During a visit today that I forget was going to happen, feeling so fatigued. Not sure if I would make it to lunch time without having to go back to bed for awhile, instead an interesting visit and conversation.
We talked about how as a society we don’t allow people to be sad, that people often mistake being sad with being depressed, one of which is a clinical illness. Being sad is often a normal response to life events. We moved society to this quick fix regime for all life events, instead of allowing people the time and space to move through events. It would be a normal response to “winter”, at or during difficult or sad times of our lives.

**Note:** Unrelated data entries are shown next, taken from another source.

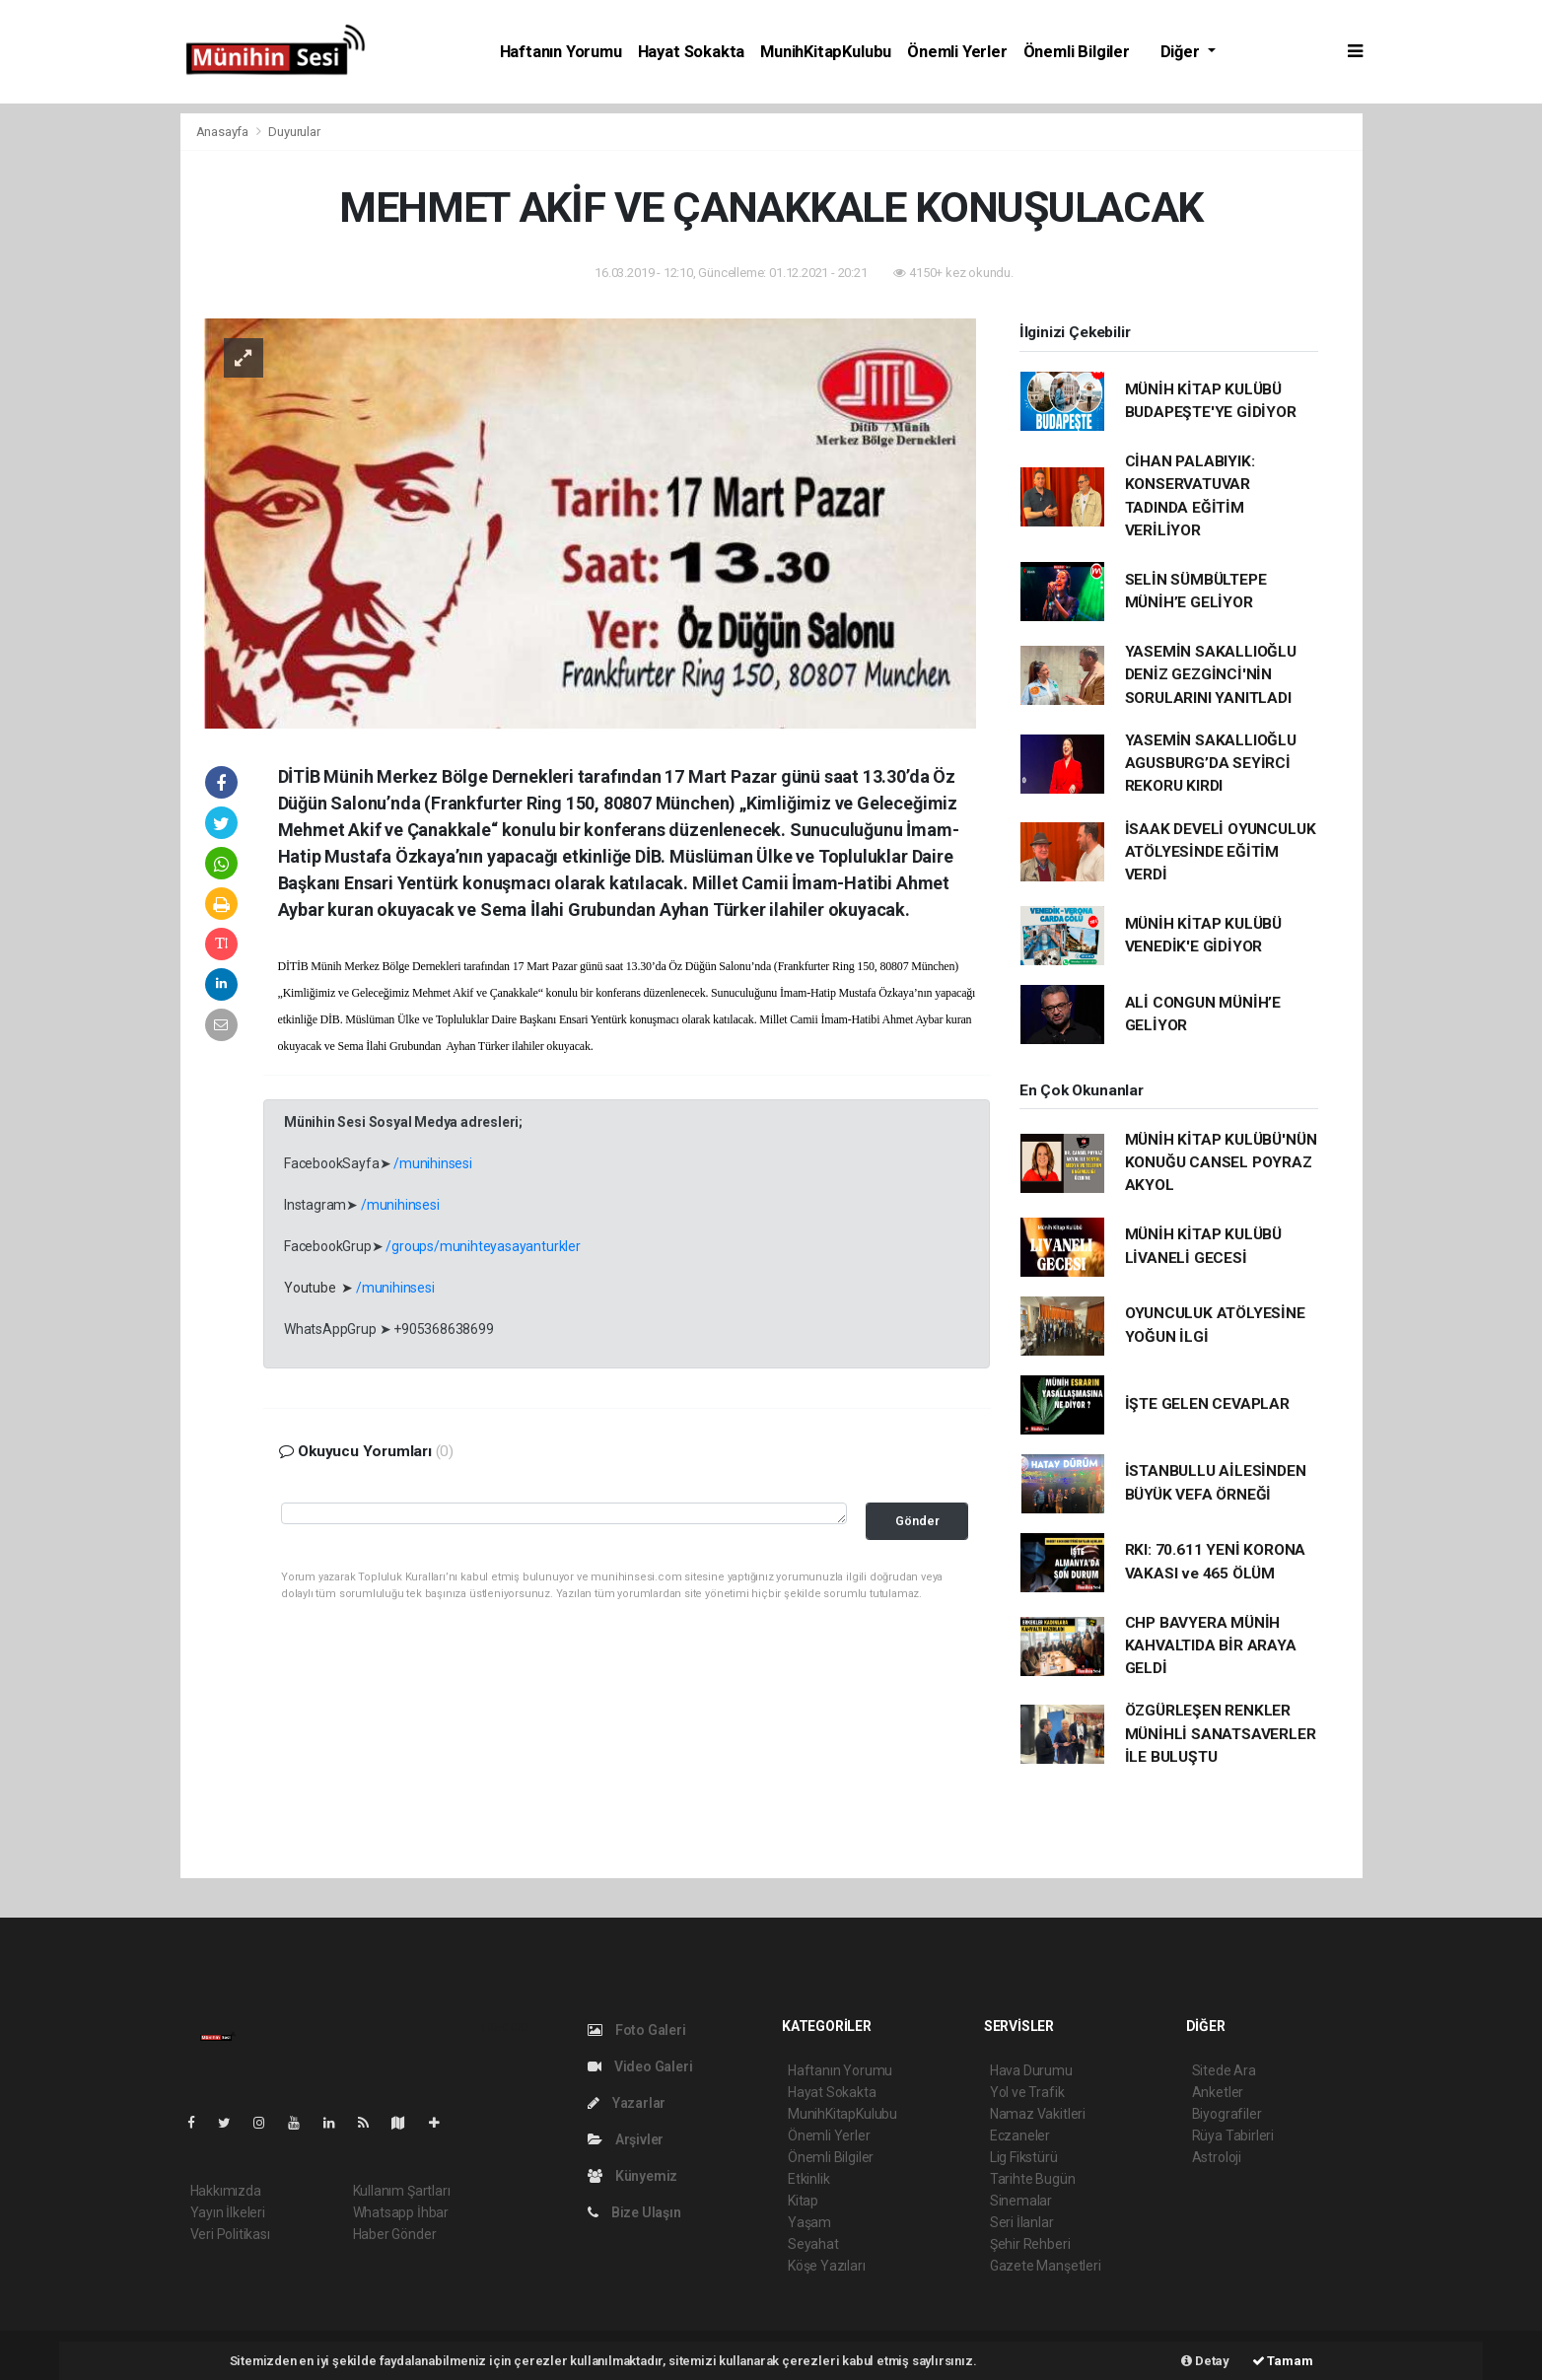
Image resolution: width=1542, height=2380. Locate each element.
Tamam (1282, 2360)
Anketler (1217, 2092)
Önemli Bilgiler (1076, 51)
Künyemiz (632, 2176)
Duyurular (293, 131)
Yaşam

I love this term, Wintering, it seems somehow kind and caring which is what we should offer people during difficult times, rather than telling “them to get over it”, or “get on with it” or “that it’s over”, these are phrases we often use, “pull up your socks and get going”. These kinds of things to nothing to actually help someone. It actually worsens things by putting expectations on them or implying that there is something wrong with how they are managing something, based on our own unrealistic ideals. The unrealistic ideals we place on people have and are becoming very visible in the number of people undergoing Mental Health Challenges.
I am talking about this for to reasons, one I am in a phase where I am wintering, this year has been extremely difficult, to many losses, yes it brings sadness, I want to be allowed to move through the sadness, and it doesn’t mean I am sad every day, but I have moments in a day and somedays I am just sad, so I am “wintering”, doing what I need to do to care for myself, scaling back on some things, doing other things differently, more rest, more down time, more sleep. I won’t allow anyone to tell me I need to do or manage in any way other than the way that is best for me, and if a year of loss, means a year of wintering then thats what it will be.

The second reason I am talking about this, is because we are and have been in difficult times the last couple years and no end in sight, and not just them pandemic but the whole state of our world. No one feels particularly confident about the supply chain, the cost of living, wars, fuel, housing and medical situations and it is a global issue. People are on edge, stressed, angry, behaving in and with behaviours that we have and are not used to seeing. In all of this is the Mental Health issues many are facing. Maybe some would rather call it cacooning, many feel that we should move beyond these things within days and weeks. I wonder if we wouldn’t offer people the opportunity to “winter” if we might not help people in and with a more positive outcome than by continuing to but unrealistic expectations on people.
I am including the name of a book about Wintering here which I have ordered for myself.
Wintering: The Power Of Rest And Retreat In Difficult Times :
by Katherine May
This is also what we do with many living with Dementia, when we see them behaving in ways we don’t think appropriate, we use pharmaceuticals to change them, to sedate them, rather than look at what might be really going on. Many with Dementia are treated for depression, I question is it truly depression or are they exhibiting a normal response to abnormal things happening within them and to them. Are we recognizing that they too may need to ” winter” as they move through the never ending changes as changes occur in their disease. We are quick to try to medicate everything, the quick fix ideals are proving that they don’t work. Maybe we need to create spaces and places for those of us living with dementia, that allow us to just be instead of trying to make us fit into someone else’s ideal of what and how we should be.
So I hope we can think about the terms/phrases we use, language is important, and stop trying to put everyone into the same box. Not everyone will move through life events as we will or do. No matter what the event is let’s try to support people in ways that promote wellness, mental, emotional and overall wellness. Space and Time, Rest and Quiet, Heal and Recover.
I hope you all take and do whatever is best for you as you encounter life events.